LG Marburg – Az.: 5 S 98/18 – Beschluss vom 25.03.2019

Die Kläger werden darauf hingewiesen, dass die Kammer beabsichtigt, ihre Berufung durch Beschluss gemäß § 522 ZPO zurückzuweisen, weil sie offensichtlich keine Aussicht auf Erfolg bietet, die Voraussetzungen für eine Revisionszulassung nicht vorliegen und die Entscheidung eine mündliche Verhandlung nicht erfordert.

Gründe

I.

Die Parteien streiten um die Räumung einer 5-Zimmer-Wohung in Sch..

Die Beklagten sind Mieter aufgrund des mit dem Vater und Rechtsvorgänger der Kläger geschlossenen Mietvertrages (Bl. 4 ff. d. A.). Das verwendete Formular enthält in § 2 folgende Regelung:

„Das Mietverhältnis beginnt am 01.08.2011, es läuft auf unbestimmte Zeit.

Die Vertragspartner streben ein längerfristiges Mietverhältnis an. Das Recht zur ordentlichen Kündigung des Vermieters (Kündigung wegen Eigenbedarf, als Einliegerwohnung, Teilkündigung und Verwertungskündigung § 573, 573 a, 573 b) ist daher ausgeschlossen…“

Der Vater der Kläger, kündigte wegen Eigenbedarfs des Klägers zu 1. anwaltlich mit Schreiben vom 27.10.2017. (Bl. 12 d. A.)

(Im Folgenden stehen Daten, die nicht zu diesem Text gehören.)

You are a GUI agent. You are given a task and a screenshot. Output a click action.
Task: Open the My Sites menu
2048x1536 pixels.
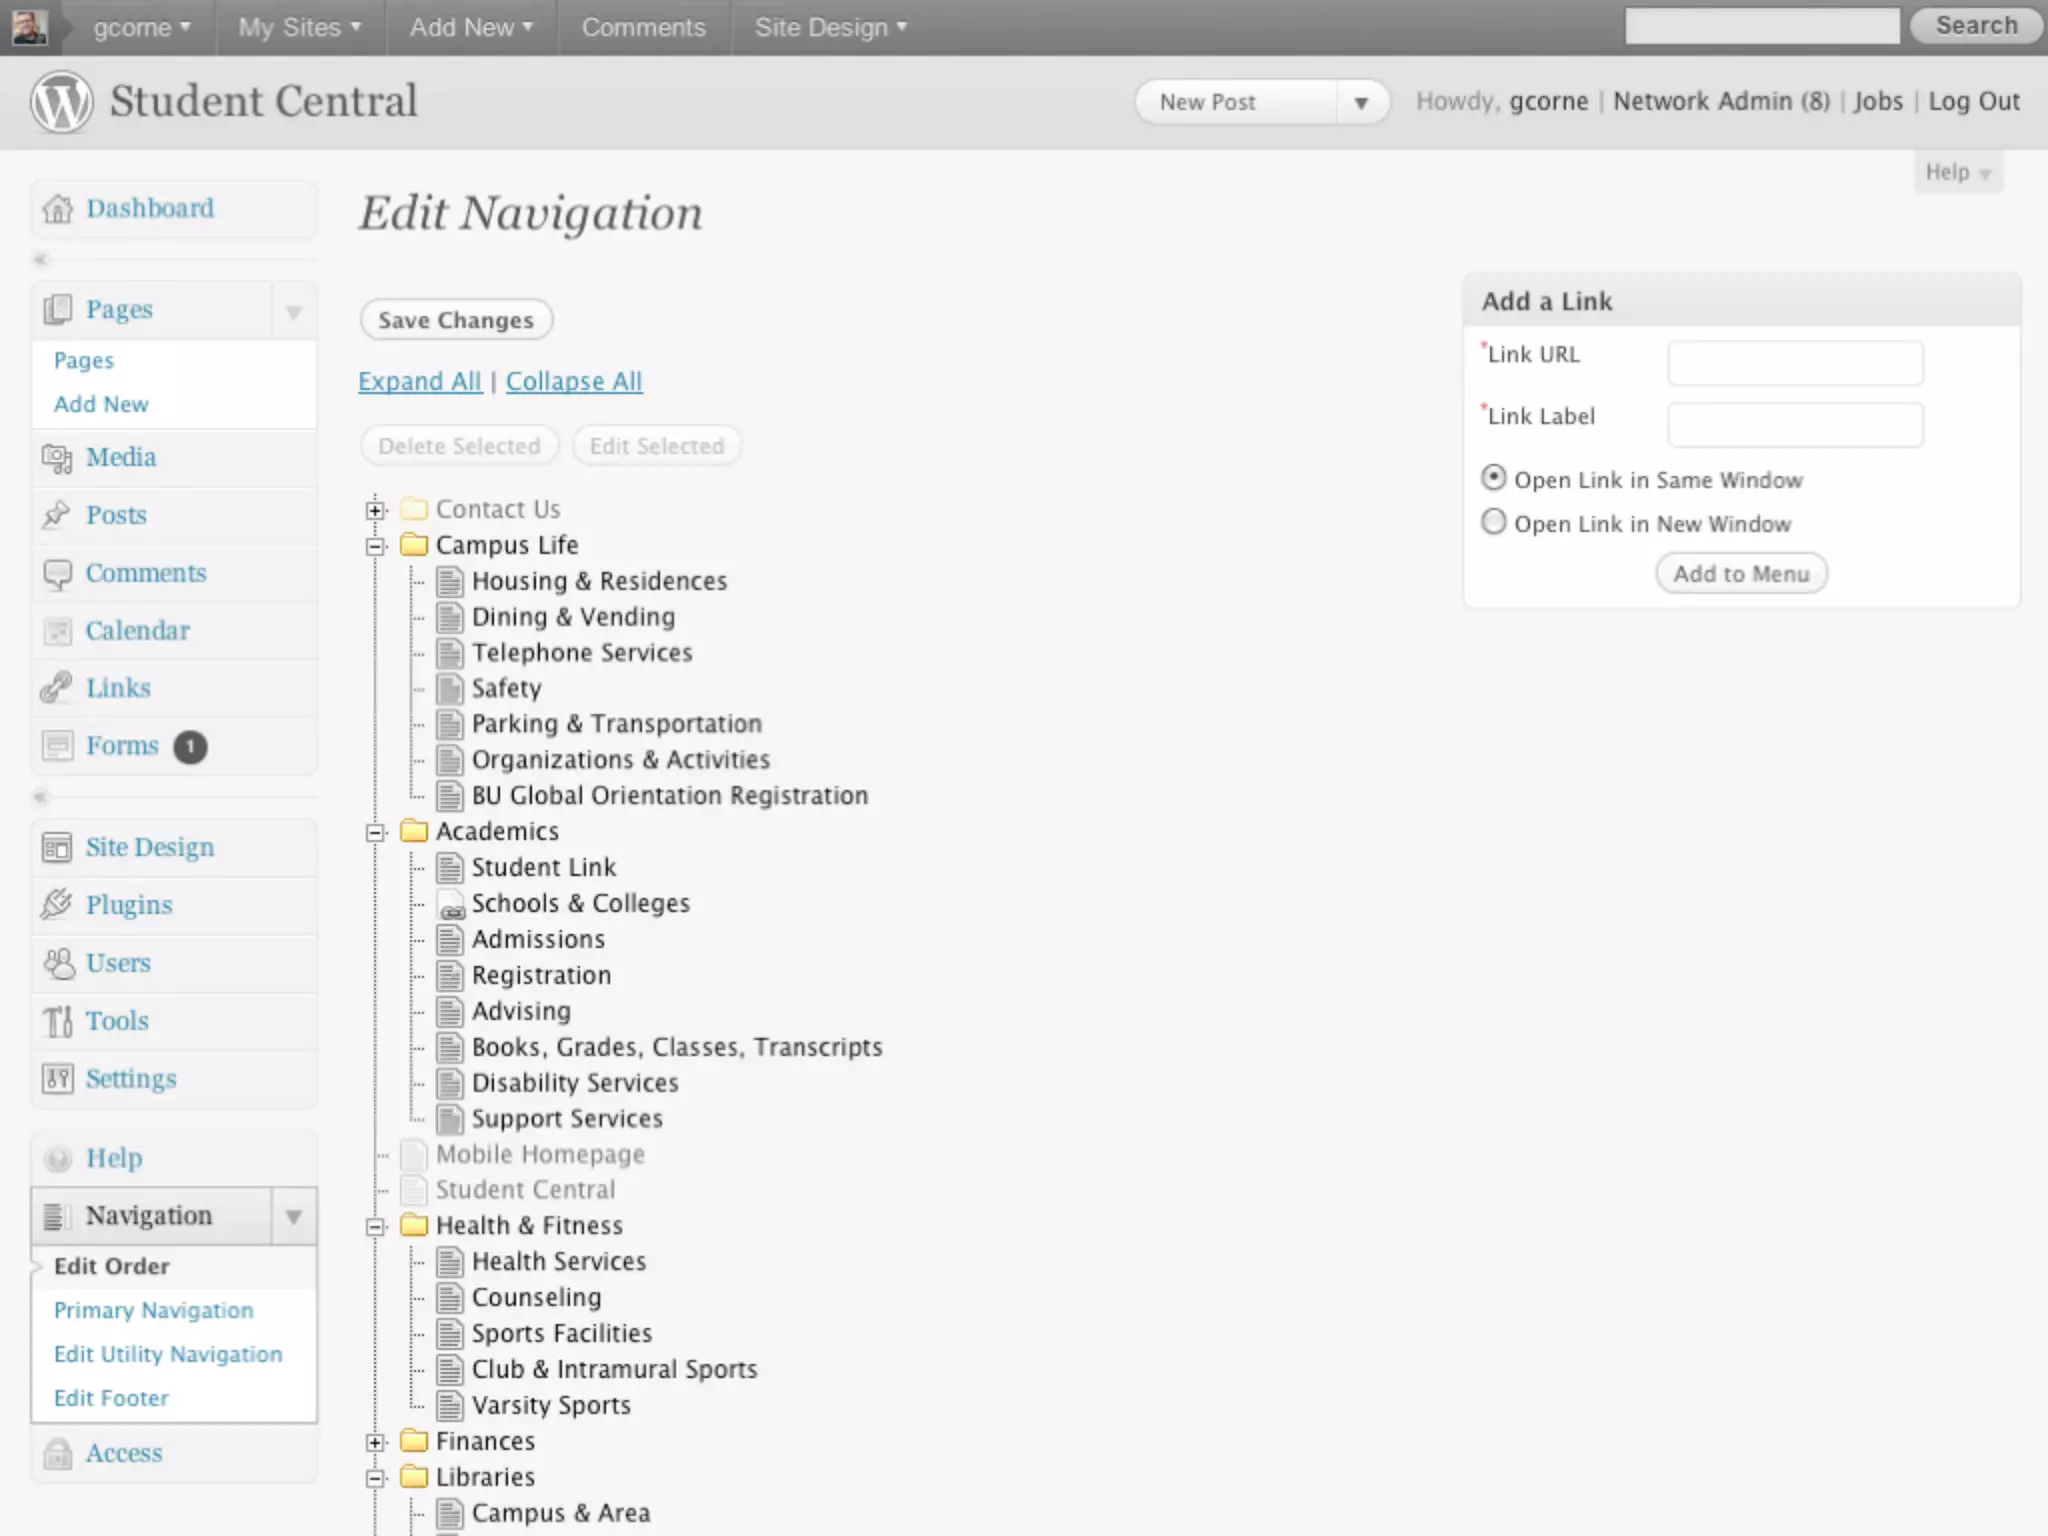[299, 27]
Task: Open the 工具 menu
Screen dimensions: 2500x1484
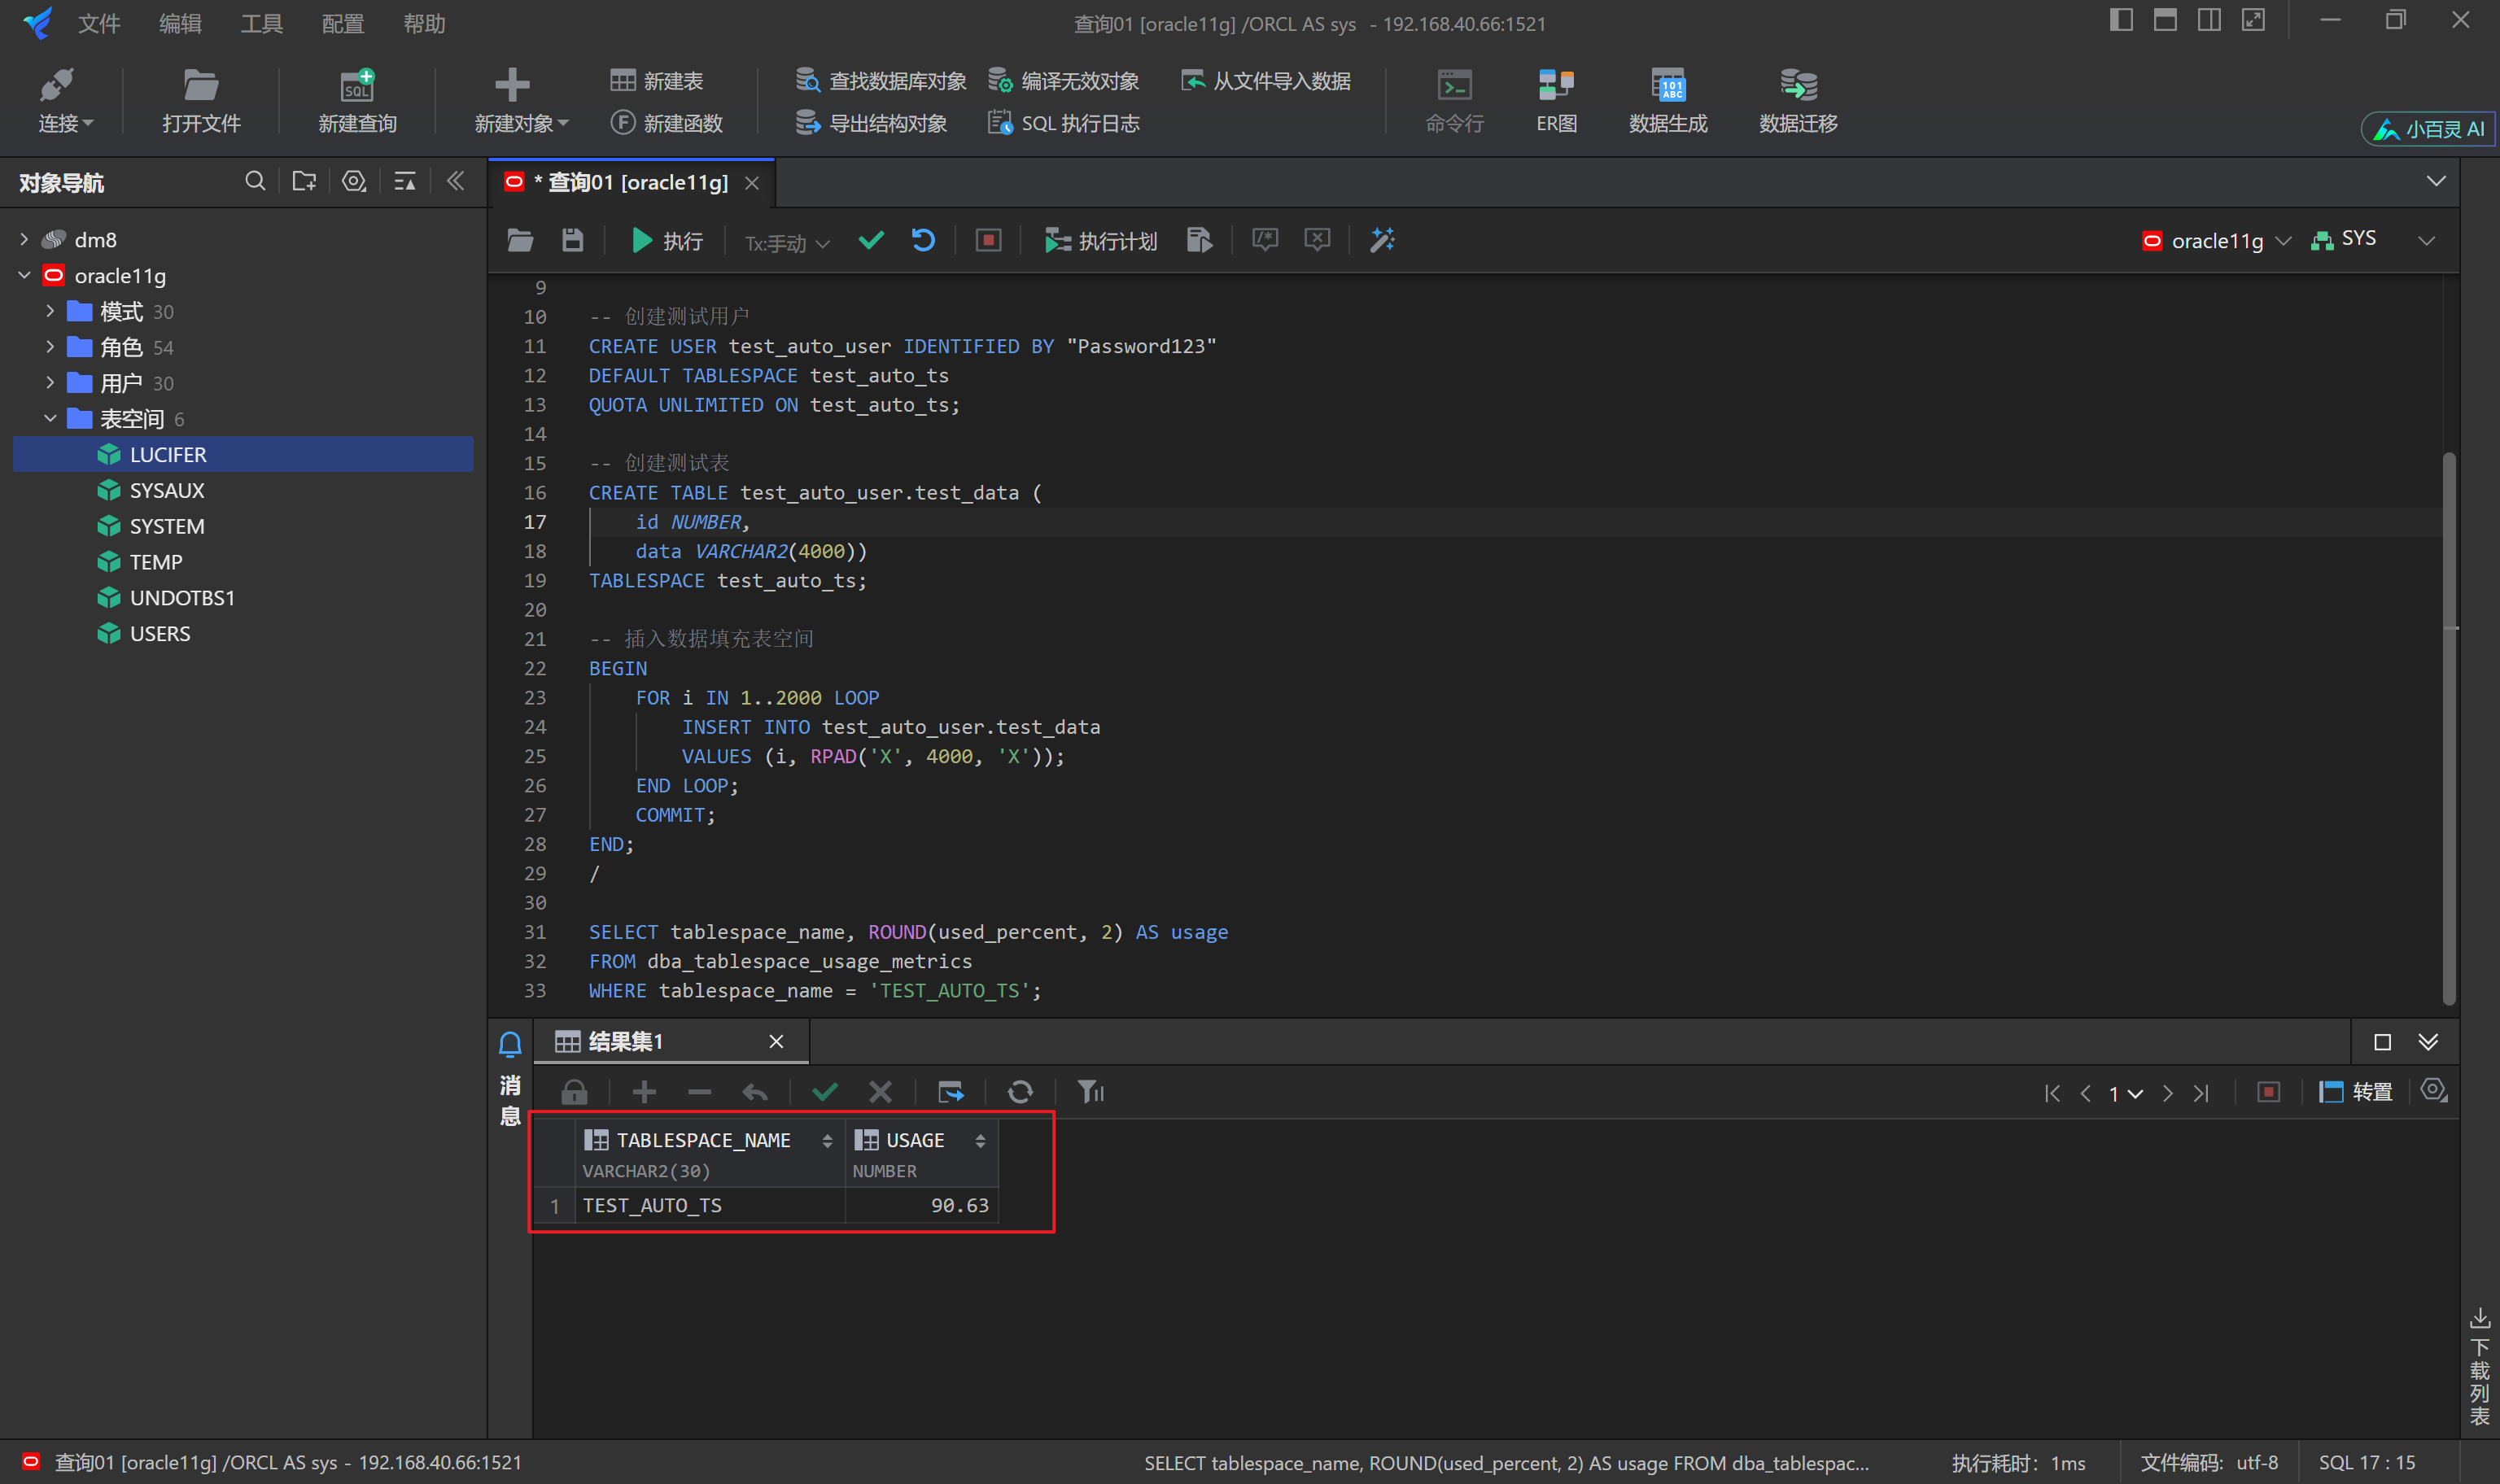Action: pos(261,23)
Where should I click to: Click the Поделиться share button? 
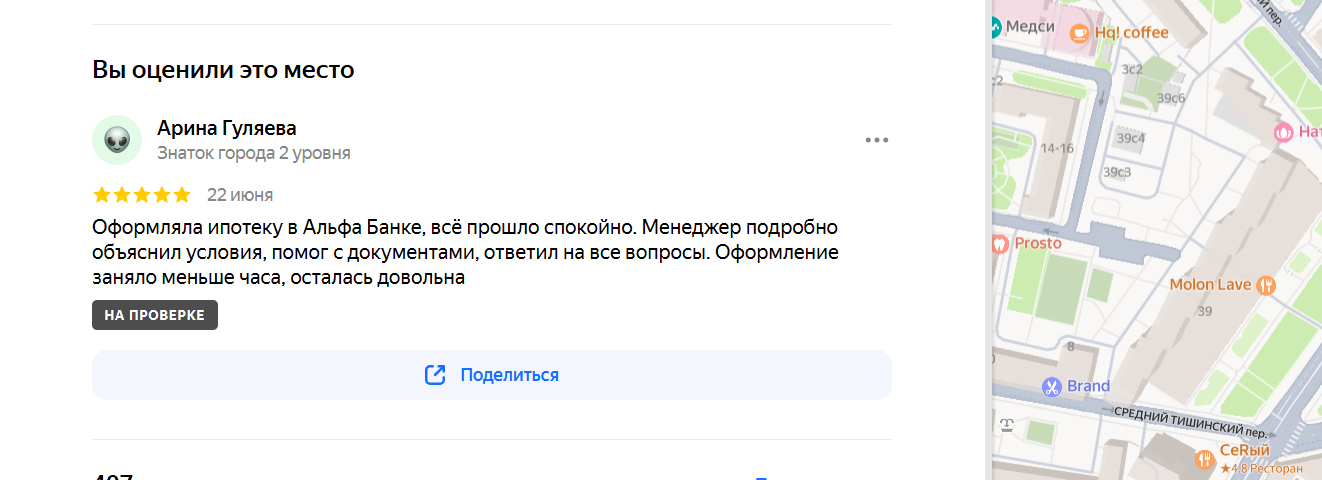click(492, 375)
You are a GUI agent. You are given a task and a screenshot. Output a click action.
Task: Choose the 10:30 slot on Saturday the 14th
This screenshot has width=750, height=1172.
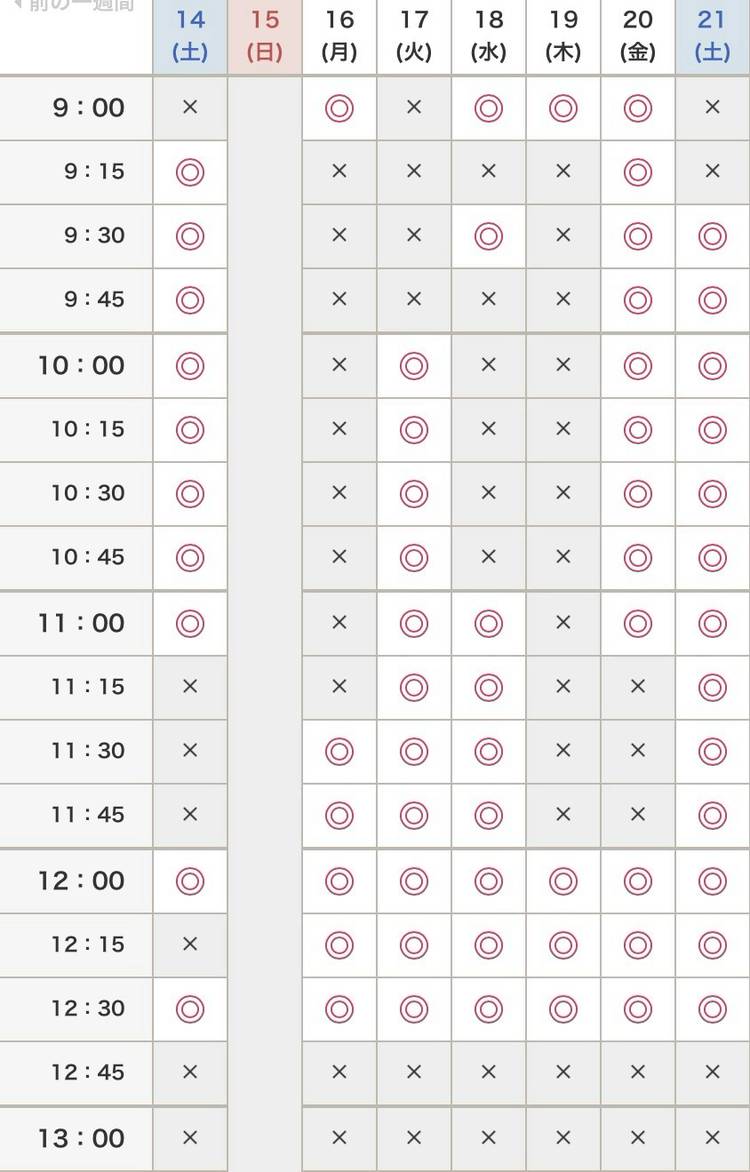click(190, 493)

Mit notariellem Vertrag vom 11.01.2018 schenkte er das Haus den Klägern, die am 22.01.2018 als Eigentümer ins Grundbuch eingetragen wurden.

Die Kläger haben die Auffassung vertreten, die mietvertragliche Klausel zum Ausschluss der Eigenbedarfskündigung sei unwirksam, der Formularmietvertrag sei von den Beklagten gestellt worden. Die Beklagten hätten auf diese Vereinbarung gedrängt, der Vater habe sonst ein anderes Mietvertragsformular verwendet.

Eigenbedarf bestehe, weil der Sohn D. einen eigenen Hausstand gründen und perspektivisch mit seiner Lebensgefährtin I. zusammen leben wolle, er sei 26 Jahre alt und bewohne derzeit im Elternhaus einen Raum im Untergeschoss mit nur 25 m2.

Die Kläger haben beantragt, die Beklagten als Gesamtschuldner zu verurteilen, die Wohnung im Hause in Marburg, bestehend aus 5 Zimmern, 1 Küche, Fluren und Treppe, 1 Bad/WC, 1 Abstellraum, Garten mit Gartenhaus und 2 PKW-Stellplätzen unter dem Carport zu räumen und an die Kläger herauszugeben.

Die Beklagten haben beantragt, die Klage abzuweisen.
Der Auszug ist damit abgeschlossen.